The article describes the positions of atoms in a unit cell as follows:

Atomic placement in unit cell of side length a is given by the following placement vectors.
${\displaystyle \mathbf {r} _{0}={\vec {0}}}$
${\displaystyle \mathbf {r} _{1}=(a/4)({\hat {x}}+{\hat {y}}+{\hat {z}})}$
${\displaystyle \mathbf {r} _{2}=(a/4)(2{\hat {x}}+2{\hat {y}})}$
${\displaystyle \mathbf {r} _{3}=(a/4)(3{\hat {x}}+3{\hat {y}}+{\hat {z}})}$
${\displaystyle \mathbf {r} _{4}=(a/4)(2{\hat {x}}+2{\hat {z}})}$
${\displaystyle \mathbf {r} _{5}=(a/4)(2{\hat {y}}+2{\hat {z}})}$
${\displaystyle \mathbf {r} _{6}=(a/4)(3{\hat {x}}+{\hat {y}}+3{\hat {z}})}$
${\displaystyle \mathbf {r} _{7}=(a/4)({\hat {x}}+3{\hat {y}}+3{\hat {z}})}$

No explanation is given for what the ${\displaystyle {\hat {x}}}$, ${\displaystyle {\hat {y}}}$, or ${\displaystyle {\hat {z}}}$ mean.

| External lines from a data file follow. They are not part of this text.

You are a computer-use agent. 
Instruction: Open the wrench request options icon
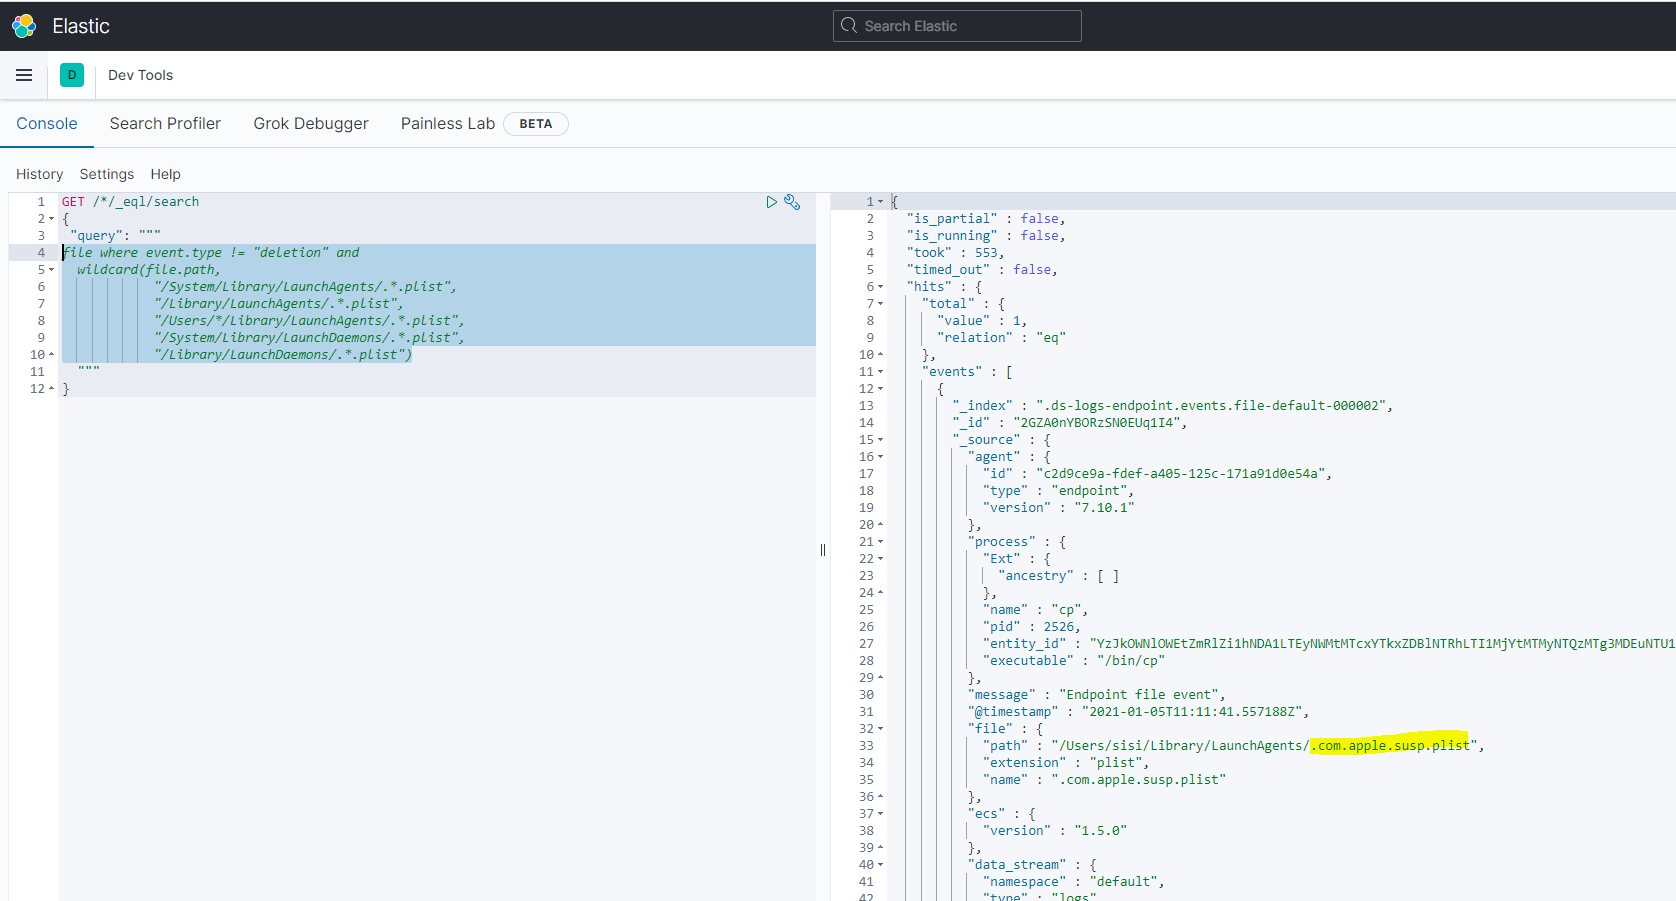click(x=792, y=202)
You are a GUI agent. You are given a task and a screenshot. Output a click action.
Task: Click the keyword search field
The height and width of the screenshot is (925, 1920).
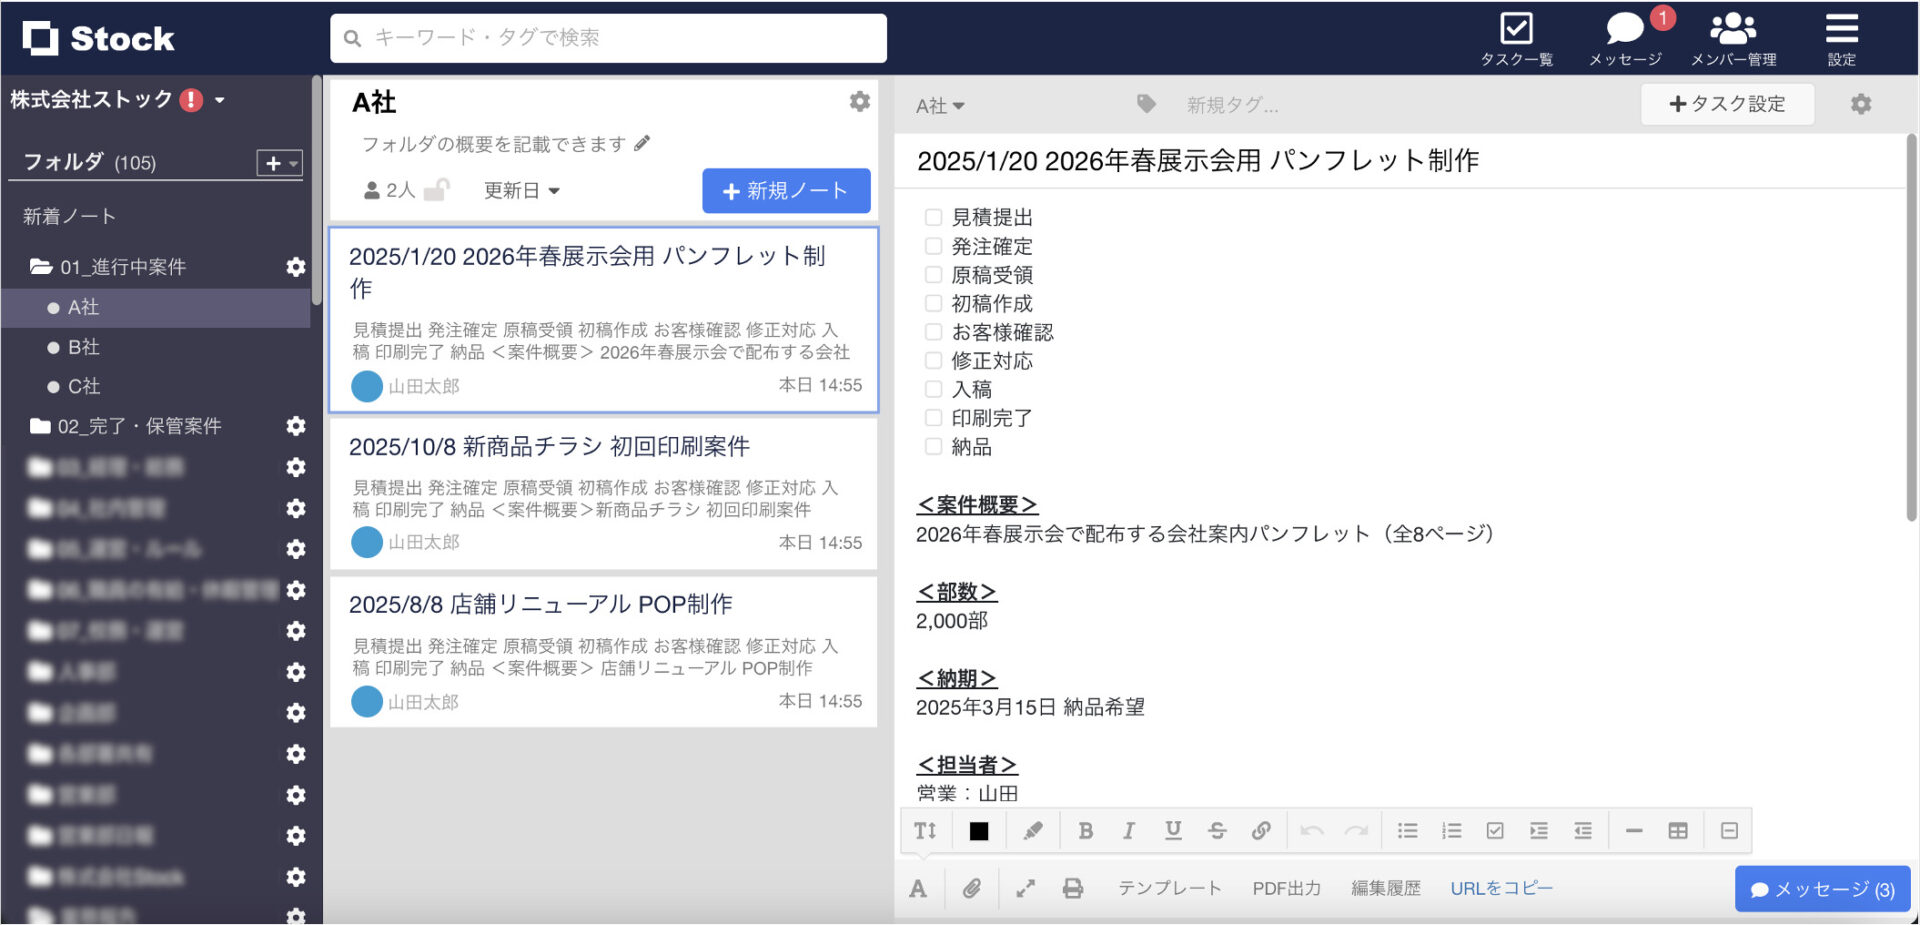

Just in case they represent standard unit basis vectors, wouldn't it be a lot clearer if the article presented the coordinates of the atoms in a unit cell of side length = 1, without inventing mysterious symbols for the unit basis vectors? Also, they could be ordered in an organized manner. The list of points would then be as follows:

( 0, 0, 0),

(1/4, 1/4, 1/4),

(1/2, 1/2, 0),

(1/2, 0, 1/2),

( 0, 1/2, 1/2),

(3/4, 3/4, 1/4),

(3/4, 1/4, 3/4),

(1/4, 3/4, 3/4).

Daqu (talk) 06:23, 2 April 2008 (UTC)

## Citations

This article has a good information and it is well written, but it should have some citations. A text book would probably be ideal for this material, although a web source or online publication would do as well.128.97.68.15 (talk) 17:14, 18 July 2008 (UTC)

It's too self-serving for me to add myself, but:
uses this structure. I also have some talk slides for this paper, including a description of the diamond cubic, here. I searched for other descriptions of this structure to cite both here and in my paper without much success. —David Eppstein (talk) 23:59, 26 September 2008 (UTC)
To be more specific, this paper gives the structure mathematical coordinates in four dimensions that are nicer than the three-dimensional coordinates (they are just the integer points whose coordinates add to zero or one, with two points adjacent when they are at unit distance apart) and describes how to project these four-dimensional points down to 3d to get the more familiar form of the diamond structure. It also shows that, because of this 4d structure, the diamond cubic forms an infinite partial cube. —David Eppstein (talk) 23:19, 15 March 2011 (UTC)

## Incorrect information

In the first paragraph, it says that "silicon/germanium alloys in any proportion" follow the diamond structure. That's not accurate. The overall positions of atoms may be the same as in the diamond structure, but if the atoms are not all the same, the structure is different. For example, with a 50-50 ratio, the material could be the zinc-blende structure. Diamond and zinc-blende do not share the same space group, as this article would imply. — Preceding unsigned comment added by Johncolton (talkcontribs) 00:11, 31 December 2010 (UTC)

## Rotating figures

I think the rotating figures would be much more useful if the rotation could be stopped at any frame by clicking. (Even more useful might be if they could be rotated by the user, but that is secondary.) — Preceding unsigned comment added by 71.191.142.176 (talk) 14:19, 6 August 2016 (UTC)